*** Extracted data ***

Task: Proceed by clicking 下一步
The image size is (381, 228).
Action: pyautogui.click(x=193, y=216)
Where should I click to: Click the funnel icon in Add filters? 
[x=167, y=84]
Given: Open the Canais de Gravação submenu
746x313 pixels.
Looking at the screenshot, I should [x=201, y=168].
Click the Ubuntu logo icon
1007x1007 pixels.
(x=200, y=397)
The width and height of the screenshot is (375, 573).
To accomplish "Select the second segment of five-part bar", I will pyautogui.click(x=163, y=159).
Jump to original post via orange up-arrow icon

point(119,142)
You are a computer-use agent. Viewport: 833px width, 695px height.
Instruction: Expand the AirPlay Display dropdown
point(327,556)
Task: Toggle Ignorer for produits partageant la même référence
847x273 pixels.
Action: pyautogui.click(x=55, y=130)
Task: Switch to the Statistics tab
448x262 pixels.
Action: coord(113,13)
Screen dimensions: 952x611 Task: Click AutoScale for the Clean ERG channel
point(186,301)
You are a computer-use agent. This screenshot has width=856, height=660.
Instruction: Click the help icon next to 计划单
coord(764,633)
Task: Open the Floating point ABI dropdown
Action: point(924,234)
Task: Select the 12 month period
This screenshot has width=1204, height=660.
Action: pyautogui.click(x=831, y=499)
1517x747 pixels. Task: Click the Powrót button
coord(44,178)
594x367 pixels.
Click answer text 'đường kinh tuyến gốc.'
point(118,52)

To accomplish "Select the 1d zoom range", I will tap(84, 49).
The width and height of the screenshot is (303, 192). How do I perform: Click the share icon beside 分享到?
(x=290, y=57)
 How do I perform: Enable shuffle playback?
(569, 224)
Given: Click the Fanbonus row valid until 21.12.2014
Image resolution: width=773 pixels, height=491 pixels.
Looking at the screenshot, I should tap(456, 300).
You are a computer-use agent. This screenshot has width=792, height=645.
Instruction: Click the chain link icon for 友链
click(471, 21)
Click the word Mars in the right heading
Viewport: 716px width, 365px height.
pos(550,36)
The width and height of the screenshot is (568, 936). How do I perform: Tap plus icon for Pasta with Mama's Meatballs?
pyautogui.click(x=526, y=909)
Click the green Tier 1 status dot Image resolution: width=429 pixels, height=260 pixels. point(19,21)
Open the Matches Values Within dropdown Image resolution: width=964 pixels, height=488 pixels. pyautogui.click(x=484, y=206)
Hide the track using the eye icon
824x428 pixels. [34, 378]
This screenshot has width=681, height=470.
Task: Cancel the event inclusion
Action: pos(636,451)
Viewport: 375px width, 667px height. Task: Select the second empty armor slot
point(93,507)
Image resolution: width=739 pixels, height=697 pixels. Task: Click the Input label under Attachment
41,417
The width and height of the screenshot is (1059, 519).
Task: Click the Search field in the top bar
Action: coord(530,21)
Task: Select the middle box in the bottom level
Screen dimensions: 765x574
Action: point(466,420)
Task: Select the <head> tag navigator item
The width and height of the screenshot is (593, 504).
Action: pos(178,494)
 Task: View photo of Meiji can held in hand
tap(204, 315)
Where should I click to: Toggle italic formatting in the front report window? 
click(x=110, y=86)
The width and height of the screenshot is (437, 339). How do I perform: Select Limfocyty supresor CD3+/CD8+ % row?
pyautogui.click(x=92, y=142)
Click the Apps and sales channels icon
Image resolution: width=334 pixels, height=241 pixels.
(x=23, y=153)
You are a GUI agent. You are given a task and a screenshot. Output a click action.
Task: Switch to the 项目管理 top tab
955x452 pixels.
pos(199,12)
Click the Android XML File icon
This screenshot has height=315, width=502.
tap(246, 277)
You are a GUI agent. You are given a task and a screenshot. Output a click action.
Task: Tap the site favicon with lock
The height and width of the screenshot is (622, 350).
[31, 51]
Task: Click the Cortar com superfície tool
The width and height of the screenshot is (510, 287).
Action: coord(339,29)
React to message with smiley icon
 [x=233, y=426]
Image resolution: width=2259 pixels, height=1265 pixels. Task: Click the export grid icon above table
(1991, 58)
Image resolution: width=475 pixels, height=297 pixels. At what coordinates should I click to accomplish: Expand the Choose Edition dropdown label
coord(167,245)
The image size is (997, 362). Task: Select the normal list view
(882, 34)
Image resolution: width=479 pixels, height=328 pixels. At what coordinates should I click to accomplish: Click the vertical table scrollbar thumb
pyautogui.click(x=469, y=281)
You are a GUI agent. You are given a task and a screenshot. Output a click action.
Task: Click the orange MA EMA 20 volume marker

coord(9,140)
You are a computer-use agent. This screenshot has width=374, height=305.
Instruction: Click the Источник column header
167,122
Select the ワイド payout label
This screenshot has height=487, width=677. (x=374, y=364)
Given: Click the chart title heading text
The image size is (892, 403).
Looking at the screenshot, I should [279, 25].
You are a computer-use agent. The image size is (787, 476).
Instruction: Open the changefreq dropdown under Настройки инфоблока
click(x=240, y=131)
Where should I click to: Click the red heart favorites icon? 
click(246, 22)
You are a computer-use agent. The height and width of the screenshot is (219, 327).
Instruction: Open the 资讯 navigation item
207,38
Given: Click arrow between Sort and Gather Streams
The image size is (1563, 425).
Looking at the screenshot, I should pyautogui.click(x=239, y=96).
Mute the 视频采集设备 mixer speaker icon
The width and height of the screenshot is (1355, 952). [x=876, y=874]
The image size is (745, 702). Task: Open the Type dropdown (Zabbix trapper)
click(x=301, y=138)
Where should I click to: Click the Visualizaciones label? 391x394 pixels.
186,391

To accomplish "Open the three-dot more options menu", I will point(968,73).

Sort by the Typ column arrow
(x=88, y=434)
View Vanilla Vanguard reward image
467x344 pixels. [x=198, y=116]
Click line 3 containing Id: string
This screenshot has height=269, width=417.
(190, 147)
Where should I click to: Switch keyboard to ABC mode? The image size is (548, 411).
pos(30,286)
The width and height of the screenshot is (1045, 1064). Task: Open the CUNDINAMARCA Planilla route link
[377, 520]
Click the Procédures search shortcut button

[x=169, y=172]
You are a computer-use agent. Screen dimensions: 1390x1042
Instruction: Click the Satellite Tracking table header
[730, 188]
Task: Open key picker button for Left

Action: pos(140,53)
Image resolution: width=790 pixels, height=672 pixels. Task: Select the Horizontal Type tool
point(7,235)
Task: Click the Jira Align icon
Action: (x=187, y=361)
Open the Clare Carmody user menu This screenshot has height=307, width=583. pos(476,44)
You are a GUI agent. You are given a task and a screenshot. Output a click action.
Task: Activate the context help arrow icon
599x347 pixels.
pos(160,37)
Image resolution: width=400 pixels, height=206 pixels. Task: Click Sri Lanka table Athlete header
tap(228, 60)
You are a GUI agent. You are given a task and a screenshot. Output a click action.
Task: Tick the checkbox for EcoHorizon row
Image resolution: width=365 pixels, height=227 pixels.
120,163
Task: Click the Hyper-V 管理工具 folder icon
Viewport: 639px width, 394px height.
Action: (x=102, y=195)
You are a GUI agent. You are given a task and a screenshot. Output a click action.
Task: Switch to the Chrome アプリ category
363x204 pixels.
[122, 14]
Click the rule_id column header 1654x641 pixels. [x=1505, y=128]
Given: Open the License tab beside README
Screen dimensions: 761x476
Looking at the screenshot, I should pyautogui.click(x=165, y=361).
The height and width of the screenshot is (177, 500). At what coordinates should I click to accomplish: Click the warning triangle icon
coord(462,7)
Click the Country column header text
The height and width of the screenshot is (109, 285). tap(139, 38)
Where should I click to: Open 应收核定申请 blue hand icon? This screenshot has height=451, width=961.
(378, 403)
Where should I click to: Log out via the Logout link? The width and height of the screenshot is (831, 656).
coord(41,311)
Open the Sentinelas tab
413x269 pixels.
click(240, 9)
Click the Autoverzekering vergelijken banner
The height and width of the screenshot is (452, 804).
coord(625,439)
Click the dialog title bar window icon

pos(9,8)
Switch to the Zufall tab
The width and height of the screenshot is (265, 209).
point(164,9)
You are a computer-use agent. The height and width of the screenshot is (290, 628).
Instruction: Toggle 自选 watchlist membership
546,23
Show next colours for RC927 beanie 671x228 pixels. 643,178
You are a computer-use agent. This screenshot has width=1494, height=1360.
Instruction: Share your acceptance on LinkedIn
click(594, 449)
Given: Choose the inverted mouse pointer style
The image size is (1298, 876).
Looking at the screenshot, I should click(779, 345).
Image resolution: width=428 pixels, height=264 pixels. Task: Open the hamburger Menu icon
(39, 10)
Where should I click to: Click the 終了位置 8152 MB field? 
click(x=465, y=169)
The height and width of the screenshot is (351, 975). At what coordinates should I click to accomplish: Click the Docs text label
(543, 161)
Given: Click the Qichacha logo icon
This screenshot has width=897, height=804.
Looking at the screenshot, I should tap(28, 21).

*** End of Extracted data ***

■ **Task directions**:
For the material above, reproduce exactly the lines from the line with "The width and height of the screenshot is (510, 287)." to the line with "Given: Click arrow", inclusive, and exclude all others.

■ **Exercise answer**:
The width and height of the screenshot is (510, 287).
Action: coord(339,29)
React to message with smiley icon
 [x=233, y=426]
Image resolution: width=2259 pixels, height=1265 pixels. Task: Click the export grid icon above table
(1991, 58)
Image resolution: width=475 pixels, height=297 pixels. At what coordinates should I click to accomplish: Expand the Choose Edition dropdown label
coord(167,245)
The image size is (997, 362). Task: Select the normal list view
(882, 34)
Image resolution: width=479 pixels, height=328 pixels. At what coordinates should I click to accomplish: Click the vertical table scrollbar thumb
pyautogui.click(x=469, y=281)
You are a GUI agent. You are given a task and a screenshot. Output a click action.
Task: Click the orange MA EMA 20 volume marker

coord(9,140)
You are a computer-use agent. This screenshot has width=374, height=305.
Instruction: Click the Источник column header
167,122
Select the ワイド payout label
This screenshot has height=487, width=677. (x=374, y=364)
Given: Click the chart title heading text
The image size is (892, 403).
Looking at the screenshot, I should [279, 25].
You are a computer-use agent. The image size is (787, 476).
Instruction: Open the changefreq dropdown under Настройки инфоблока
click(x=240, y=131)
Where should I click to: Click the red heart favorites icon? 
click(246, 22)
You are a computer-use agent. The height and width of the screenshot is (219, 327).
Instruction: Open the 资讯 navigation item
207,38
Given: Click arrow between Sort and Gather Streams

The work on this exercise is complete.